COMMONS

Committee investigates “winners and losers” under move to Universal Credit

26 February 2019

The Committee will hear from welfare and policy finance experts on the way in which most people currently claiming legacy benefits will move to Universal Credit. This is separate from the Department’s planned “managed migration” process — now due to start in earnest in 2020 rather than 2019, following the Government’s announcement that it plans to first run an initial pilot with 10,000 claimants this year.

The Joseph Rowntree Foundation estimates that, after 2018’s Budget changes, which included increases to the work allowance, UC is likely to reduce the number of people in working families in poverty by 300,000. However, it will also push 200,000 more people in out-of-work families into poverty. 5.5 million people in poverty should see increases to their income, the majority in working families, but 3 million people in poverty are set to see their incomes reduced, the majority also in working families. The Government has conceded that “some will be poorer” under Universal Credit. What is less clear is who will be affected and by how much: perhaps surprisingly, it will depend in part not on your household finances, but on the process by which you transfer to UC.

Committee yet to see how Government aims to transfer claimants

The Government has called the process of it transferring claimants on “old” or “legacy”  benefits onto Universal Credit “managed migration”, although this has not begun yet and the Committee has yet to see clear information about when and how Government plans to do this. The Committee continues to push for DWP to set itself tests it will meet to prove itself ready to move to the wholesale transfer of clients, without placing them at risk of the hunger, hardship and homelessness that have accompanied the rollout of UC across the country:

That rollout completed late last year, which means no one can now make a new application for the old, “legacy” benefits. It also means that if there is any change in their circumstances that affects their benefit entitlement, claimants must make a whole new application for their entire benefit entitlement, under Universal Credit. The Government calls this “natural migration”. As the Committee has noted in a series of reports, there are many differences between the legacy system and Universal Credit: in the application process, in the way the benefit is paid, to whom and how often, and in the amounts people can claim for the different elements—whether it’s support finding work or more work, for the extra costs of disability, for children and childcare or for housing. 

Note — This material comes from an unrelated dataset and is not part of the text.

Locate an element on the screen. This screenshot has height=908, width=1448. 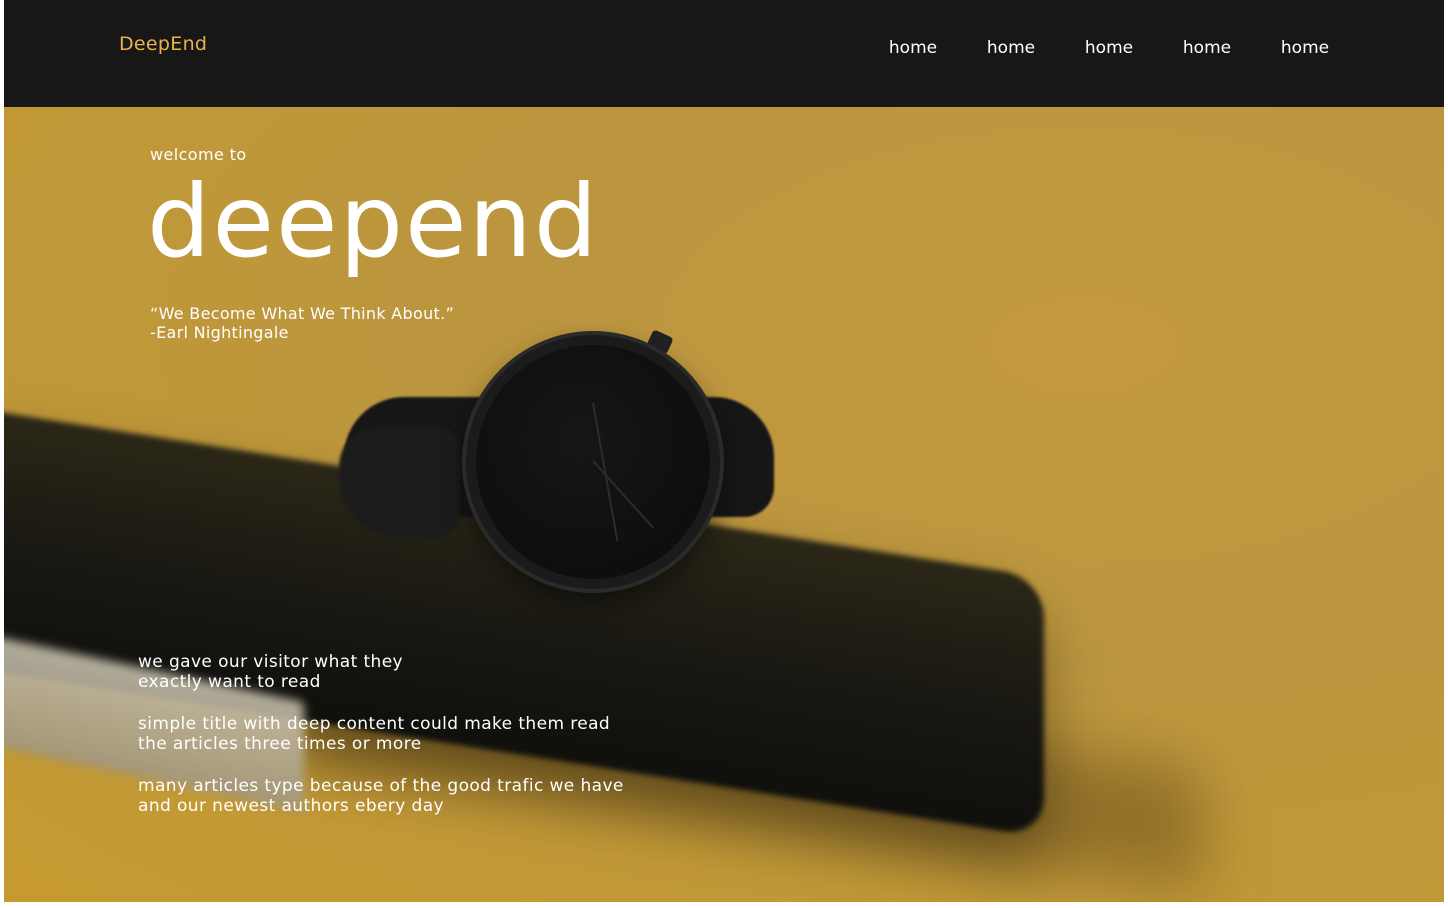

Evidence session will look at which groups are set to lose out

But while the Government’s plans for managed migration are set to include “transitional protection” – temporary support and extra payment to smooth the change and drop in income when you move to Universal Credit—no such support is on offer for people who undergo “natural  migration”, despite the fact that they often face similar cuts to their budgets and payments.
 
This evidence session will look at which groups are set to lose out the most as a result of moving to Universal Credit and what the likely impact will be on claimants when this happens.  Many claimants, who may have been receiving legacy benefits for many years,  will not know anything about the differences of UC, what support or protection is on offer or would have been if they had been transferred in a different way, or even how much they will be budgeting with every month once they have reapplied. The Committee will look at what DWP is doing to make sure claimants set to lose out under UC do not transfer from their existing benefits before they need to, and whether the “triggers” for “natural migration”– the changes of circumstance that will force people to reapply for their benefits as Universal Credit -  are the right ones.